The Bright Sword

Cover of The Bright Sword

Author: Grossman, Lev

Tags: fantasy

Timeline: between and Tue Jan 14 2025 00:00:00 GMT+0000 (Coordinated Universal Time)

“Crouching in the stern, he watched the umbilical of wake that connected him to his island home disperse and fade away. The sky above Mull was wild and windblown, here dropping curtains of gray rain, there lighting up a headland with a clear shaft of sunlight that made it look like a lost paradise. The island’s bumpy silhouette got thinner and thinner till he could cover it with two fingers, and it became the small, insignificant thing he always knew it was.”

Colum comes from a tiny island in the far north of Britain and has trained for more than 10 years to be a knight. After his father finally frees him he spends weeks walking to arrive in Camelot only to discover that Arthur is dead, only a handful of the 80(?) knights remain, Queen Guinevere is in a nunnery and the Kingdom is broken. Will God choose a new King or will Britain revert to the old pagan ways. The Christian god is always in the background remote and silent right up until he grants miracles that are sometimes cruel and at other times merciful (yes angels make an appearance). With no handy sword in the stone around to choose a new king, Colum joins the Knights in a hunt for the new King. Along the way they are severely tested by many different challenges including Morgana Le Faye, Mordred, demons, dragons curses and more mundane power politics by other competing kings. Besides the questing the book tells the personal stories of our remaining knights who have struggled with their identities as christians, as men and as knights.

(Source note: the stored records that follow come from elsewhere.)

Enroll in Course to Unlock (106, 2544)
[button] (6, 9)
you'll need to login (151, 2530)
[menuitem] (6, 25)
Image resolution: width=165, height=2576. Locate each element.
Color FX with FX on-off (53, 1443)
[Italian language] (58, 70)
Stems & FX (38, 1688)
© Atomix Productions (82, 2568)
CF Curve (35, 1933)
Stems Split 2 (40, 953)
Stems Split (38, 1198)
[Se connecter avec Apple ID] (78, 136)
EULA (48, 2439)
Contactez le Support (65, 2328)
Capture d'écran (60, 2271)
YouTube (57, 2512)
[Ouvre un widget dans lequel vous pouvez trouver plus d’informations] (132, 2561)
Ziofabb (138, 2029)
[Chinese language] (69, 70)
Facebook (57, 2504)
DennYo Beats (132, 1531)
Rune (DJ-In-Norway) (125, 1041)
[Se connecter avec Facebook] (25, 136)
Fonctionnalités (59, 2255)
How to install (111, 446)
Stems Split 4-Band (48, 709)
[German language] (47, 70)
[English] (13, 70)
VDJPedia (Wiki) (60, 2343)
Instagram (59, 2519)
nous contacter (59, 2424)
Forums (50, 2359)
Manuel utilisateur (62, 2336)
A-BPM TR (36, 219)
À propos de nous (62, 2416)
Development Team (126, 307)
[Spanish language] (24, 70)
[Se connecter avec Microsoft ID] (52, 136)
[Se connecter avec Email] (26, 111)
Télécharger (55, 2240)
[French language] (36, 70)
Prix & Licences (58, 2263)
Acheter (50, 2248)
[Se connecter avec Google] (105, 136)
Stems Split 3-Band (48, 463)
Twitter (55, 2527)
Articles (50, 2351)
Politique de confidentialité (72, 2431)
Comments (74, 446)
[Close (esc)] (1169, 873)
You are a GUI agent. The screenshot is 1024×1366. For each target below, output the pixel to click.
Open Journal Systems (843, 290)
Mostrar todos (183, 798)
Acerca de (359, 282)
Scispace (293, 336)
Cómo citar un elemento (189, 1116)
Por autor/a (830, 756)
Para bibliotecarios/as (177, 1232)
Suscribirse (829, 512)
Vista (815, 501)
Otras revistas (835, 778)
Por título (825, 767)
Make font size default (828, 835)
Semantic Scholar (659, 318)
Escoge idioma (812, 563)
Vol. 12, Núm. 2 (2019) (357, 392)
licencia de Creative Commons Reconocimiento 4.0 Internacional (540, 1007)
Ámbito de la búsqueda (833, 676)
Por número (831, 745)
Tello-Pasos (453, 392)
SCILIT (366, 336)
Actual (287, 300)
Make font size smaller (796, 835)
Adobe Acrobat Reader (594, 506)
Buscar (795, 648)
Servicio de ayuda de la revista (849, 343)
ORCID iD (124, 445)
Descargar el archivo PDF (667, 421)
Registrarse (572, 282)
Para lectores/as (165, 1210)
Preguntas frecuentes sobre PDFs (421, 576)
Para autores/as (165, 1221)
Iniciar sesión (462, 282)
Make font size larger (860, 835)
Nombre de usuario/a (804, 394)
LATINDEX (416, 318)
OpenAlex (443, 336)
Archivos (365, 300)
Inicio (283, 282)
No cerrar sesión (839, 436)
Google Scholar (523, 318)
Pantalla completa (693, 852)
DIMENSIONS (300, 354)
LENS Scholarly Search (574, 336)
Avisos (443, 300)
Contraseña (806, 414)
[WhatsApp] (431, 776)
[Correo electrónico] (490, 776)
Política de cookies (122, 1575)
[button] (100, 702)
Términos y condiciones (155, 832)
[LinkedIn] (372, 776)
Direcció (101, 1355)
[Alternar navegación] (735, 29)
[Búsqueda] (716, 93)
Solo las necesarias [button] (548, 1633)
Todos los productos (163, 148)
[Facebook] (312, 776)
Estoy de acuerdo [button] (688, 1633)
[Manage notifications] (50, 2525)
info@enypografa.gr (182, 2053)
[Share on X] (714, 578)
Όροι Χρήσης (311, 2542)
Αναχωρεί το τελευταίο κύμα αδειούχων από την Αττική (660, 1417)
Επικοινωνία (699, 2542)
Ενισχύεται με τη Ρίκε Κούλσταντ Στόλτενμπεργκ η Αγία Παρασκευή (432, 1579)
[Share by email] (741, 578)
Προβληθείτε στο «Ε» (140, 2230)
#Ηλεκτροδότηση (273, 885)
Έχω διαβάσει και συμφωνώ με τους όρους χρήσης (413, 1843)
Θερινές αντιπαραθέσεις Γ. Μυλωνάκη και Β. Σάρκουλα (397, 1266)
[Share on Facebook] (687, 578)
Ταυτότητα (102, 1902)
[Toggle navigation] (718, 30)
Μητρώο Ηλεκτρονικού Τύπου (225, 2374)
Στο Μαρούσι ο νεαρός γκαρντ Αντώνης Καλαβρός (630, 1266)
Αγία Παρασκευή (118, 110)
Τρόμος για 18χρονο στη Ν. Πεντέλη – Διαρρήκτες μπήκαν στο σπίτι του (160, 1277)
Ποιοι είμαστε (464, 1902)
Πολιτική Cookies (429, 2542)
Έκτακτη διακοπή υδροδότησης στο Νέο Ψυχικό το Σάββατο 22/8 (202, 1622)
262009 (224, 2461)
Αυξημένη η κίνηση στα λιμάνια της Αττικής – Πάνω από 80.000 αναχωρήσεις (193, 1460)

Mr Grossman’s prose is clever, frequently beautiful and the adventures are of the milieu you expect from the Arthurian canon: damsels in shimmering samite, enchanted swords, mysterious knights of various colors, jousting, riddles that must be solved to lift curses. For added bonus, not just one lady in the lake, and one of them is very put out when she winds up in the ocean because somebody abandoned excalibur in the nearest convenient body of water.